Therefore, when, in that brief glimpse of his face full, Elizabeth saw a stricken expression far exceeding simple sympathy, she was taken aback. Concerned, she dismounted and drew him aside. He was taller than she was, and howbeit rangy in build, slight of figure yet. Maturity had not yet thickened his bones nor firmed his chin. Indeed, it undertook an independent wamble that announced his composure was about to collapse. Elizabeth thought Darcy correct to believe him younger than he attested, for at that moment he appeared very much a child.

Her initial attempt to cajole him into looking at her resulted just in his abandoning the mumbling he had bestowed upon his feet. Yet it was still an astonishment when he burst into tears. Before that day, she had seen him betray no emotion beyond the kindness of sugar for Boots.

“Mrs.

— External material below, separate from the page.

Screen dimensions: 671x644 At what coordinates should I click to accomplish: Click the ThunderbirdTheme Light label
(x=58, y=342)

Darcy, it was me own doin’, it was me own fault alone!” he cried out.

“Pray, just what was your doing?”

“Whot ’appen’ to yer was me own fault.”

Assuring him he was quite innocent of the miscreant doings of highwaymen, she bid him to tell her of what he thought himself guilty.

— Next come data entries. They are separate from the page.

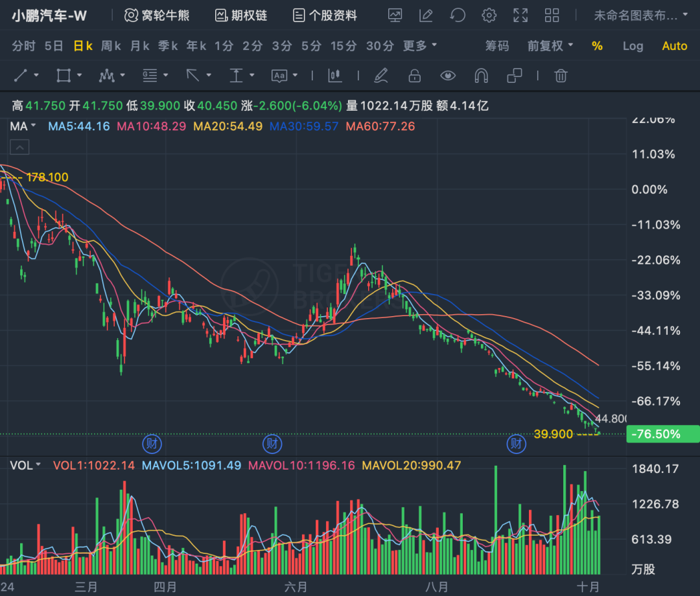Open the 期权链 options chain
Screen dimensions: 700x596
[x=241, y=16]
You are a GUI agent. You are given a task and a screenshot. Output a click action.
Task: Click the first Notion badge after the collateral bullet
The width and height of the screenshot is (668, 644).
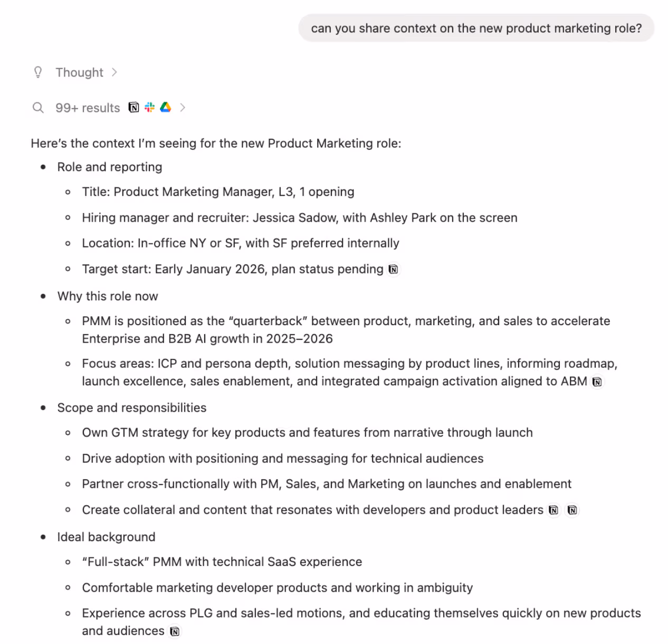[553, 510]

“Reed! Aye knew ’e came back here that night. The night of the fire, and Aye din’t speak.”

Elizabeth exclaimed in surprise and disbelief. Clearly expecting it, John flinched all the same. They both knew that information would have led to Reed’s imprisonment.

He began to cry again and then stopped himself. Grasping his cuff in his fingers, he wiped his nose with his shirtsleeve.

Quietly, he admitted, “’e said ’e’d kill me.” He opened his mouth as if to say something else, but dropped his head repeating, “Them ’orses. Them ’orses.”

“’Tis done,” she calmed him, reaching out. “You should have told, ’tis true. Nevertheless, who among us can predict the future?”

“But that’s nothin’ to whot Aye caused by not tellin’. Them ’orses wouldn’t ’ave died. Reed wouldn’t ’ave been able to…rob yer ’ad Aye told Mr. ’ardin then.”

Thereupon Mr. Darcy appeared in the lane, ready to accompany Elizabeth upon her inevitable, and in his mind, detestable, ride (“Recalcitrance, Lizzy. Utter recalcitrance,” he had accused her). Upon seeing the master, John turned and bolted in a full-out run of terror. Innocent of the conversation, Darcy approached Elizabeth and looked in John’s direction in all good humour.

“Where does your groom go in such haste?”

Elizabeth, still stunned, recounted what John had told her. At first, Darcy looked upon her incredulously. Then he stomped his foot in fury and whirled about to catch sight of which direction John had taken.

“He bloody well better run, for were I to catch him…”

Abruptly, he stopped himself, realising he had actually issued a curse in Elizabeth’s presence. (He never cursed. Not even in the easy but often profane camaraderie of gentlemenly company.) Elizabeth, of course, did not think her virtue sullied by hearing the word. If anything, it was good that her husband had issued a profanity then, if
just because it interrupted his anger long enough to reconsider the pursuit upon which he almost embarked. She raised an eyebrow at him and he shook his head a little, possibly to avert the ridiculous picture of himself that must have crossed his mind: running after a groom, ludicrously waving his crop.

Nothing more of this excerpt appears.